■ Reading text:
0

I'm trying to extract character before and after "/" with no success. Sentences are:

XXXX YYY ZZZ - AV HAHEHRS, 3061 - SDDW ASDA DDSF - SAO JOSE DOS CAMPOS / SP - CEP: 00000-000

Output should be

SAO JOSE DOS CAMPOS / SP

I'm trying str_extract(str, "- [a-zA-Z]{1,} / [a-zA-Z]{1,}") but it's just bringing me

CAMPOS / SP
Tomalak
  • 332,285
  • 67
  • 532
  • 628
  • FWIW, your regex begins with the `-` character. It's unlikely that it returns the match you show. – Tomalak Jan 04 '18 at 05:31

1 Answers1

1

In your regex there is the space missing. Try:

str_extract(str, "- [a-zA-Z ]+ / [a-zA-Z ]+") 

Note the space in the character class. Also, {1,} is the long form of +.

The match will be "- SAO JOSE DOS CAMPOS / SP - CEP". You must get rid of the - in a second step, or use a zero-width look-behind:

str_extract(str, "(?<=- )[a-zA-Z ]+ / [a-zA-Z ]+") 

Look-behinds are supported by gregexpr.


For the sake of completeness, you could do this without regex: Split the input by '-', find the part that contains '/', trim. This might be faster than regex, too.

Tomalak
  • 332,285
  • 67
  • 532
  • 628

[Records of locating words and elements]
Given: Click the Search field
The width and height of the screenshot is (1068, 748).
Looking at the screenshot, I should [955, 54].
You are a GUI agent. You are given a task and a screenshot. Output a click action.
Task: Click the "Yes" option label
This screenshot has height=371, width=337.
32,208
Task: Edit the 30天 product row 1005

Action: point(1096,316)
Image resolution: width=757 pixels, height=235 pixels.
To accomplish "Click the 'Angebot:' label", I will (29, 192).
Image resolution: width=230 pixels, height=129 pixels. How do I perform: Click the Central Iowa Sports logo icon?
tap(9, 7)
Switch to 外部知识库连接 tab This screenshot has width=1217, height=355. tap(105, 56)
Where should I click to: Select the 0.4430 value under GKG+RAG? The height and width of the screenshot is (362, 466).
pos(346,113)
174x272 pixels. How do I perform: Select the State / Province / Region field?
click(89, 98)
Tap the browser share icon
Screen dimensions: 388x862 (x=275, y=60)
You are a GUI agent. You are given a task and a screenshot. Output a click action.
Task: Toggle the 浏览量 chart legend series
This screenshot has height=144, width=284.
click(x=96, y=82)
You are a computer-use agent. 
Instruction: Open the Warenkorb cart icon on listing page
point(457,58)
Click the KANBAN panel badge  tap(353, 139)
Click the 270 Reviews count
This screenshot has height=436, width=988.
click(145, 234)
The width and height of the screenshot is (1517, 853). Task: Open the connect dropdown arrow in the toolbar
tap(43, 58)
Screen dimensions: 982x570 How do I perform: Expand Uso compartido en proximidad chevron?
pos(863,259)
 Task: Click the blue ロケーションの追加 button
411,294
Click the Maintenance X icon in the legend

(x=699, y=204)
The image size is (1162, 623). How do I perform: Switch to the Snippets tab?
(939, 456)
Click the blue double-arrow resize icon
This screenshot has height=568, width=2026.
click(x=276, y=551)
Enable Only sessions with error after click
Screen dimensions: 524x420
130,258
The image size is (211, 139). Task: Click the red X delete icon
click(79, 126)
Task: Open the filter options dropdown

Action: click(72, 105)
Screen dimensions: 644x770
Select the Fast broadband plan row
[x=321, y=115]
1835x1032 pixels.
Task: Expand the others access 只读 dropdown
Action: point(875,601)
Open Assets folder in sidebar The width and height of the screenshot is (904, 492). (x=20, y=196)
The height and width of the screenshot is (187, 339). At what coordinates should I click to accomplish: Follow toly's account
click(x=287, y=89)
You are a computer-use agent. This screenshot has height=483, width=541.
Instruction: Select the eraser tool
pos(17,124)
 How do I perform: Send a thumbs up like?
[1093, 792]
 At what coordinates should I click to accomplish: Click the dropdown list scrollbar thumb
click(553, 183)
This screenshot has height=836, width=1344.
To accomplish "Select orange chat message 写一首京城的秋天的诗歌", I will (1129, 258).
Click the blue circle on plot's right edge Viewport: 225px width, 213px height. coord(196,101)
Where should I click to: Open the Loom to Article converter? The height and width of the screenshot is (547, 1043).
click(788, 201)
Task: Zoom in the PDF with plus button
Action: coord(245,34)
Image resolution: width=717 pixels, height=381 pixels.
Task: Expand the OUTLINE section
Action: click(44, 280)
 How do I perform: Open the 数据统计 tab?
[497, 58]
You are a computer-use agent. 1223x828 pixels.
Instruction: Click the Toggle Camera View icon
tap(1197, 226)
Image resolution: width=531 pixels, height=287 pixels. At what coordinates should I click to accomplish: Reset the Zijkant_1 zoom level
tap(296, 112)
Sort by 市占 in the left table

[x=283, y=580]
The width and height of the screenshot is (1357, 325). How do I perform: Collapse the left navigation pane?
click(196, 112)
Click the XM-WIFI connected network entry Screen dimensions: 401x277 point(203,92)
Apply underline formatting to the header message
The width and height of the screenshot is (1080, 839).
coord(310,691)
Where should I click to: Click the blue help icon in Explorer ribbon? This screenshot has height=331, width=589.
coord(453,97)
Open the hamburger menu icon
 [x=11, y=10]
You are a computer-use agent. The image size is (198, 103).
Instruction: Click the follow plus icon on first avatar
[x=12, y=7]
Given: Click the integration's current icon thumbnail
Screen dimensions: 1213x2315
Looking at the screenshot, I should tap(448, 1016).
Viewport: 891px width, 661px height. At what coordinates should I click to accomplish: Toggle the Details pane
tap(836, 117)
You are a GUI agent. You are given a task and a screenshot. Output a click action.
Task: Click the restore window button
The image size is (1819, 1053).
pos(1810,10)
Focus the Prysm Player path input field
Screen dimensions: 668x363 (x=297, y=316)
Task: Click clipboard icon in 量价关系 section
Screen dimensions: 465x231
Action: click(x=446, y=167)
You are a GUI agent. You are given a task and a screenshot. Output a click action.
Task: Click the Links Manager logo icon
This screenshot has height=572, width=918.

■ Exercise tasks:
A: In the regex thread, why does the answer suggest a zero-width look-behind in the second pattern?
B: Turn the paragraph of the regex thread that begins "For the sake of completeness" into a short list of steps.

■ Set of answers:
A: With the corrected pattern, the match begins with "- ", so the dash would have to be removed in a second step. A zero-width look-behind, "(?<=- )", requires the dash and space before the match without including them in the result.

B:
Without regex:
- Split the input by '-'.
- Find the part that contains '/'.
- Trim it.

This may also be faster than regex.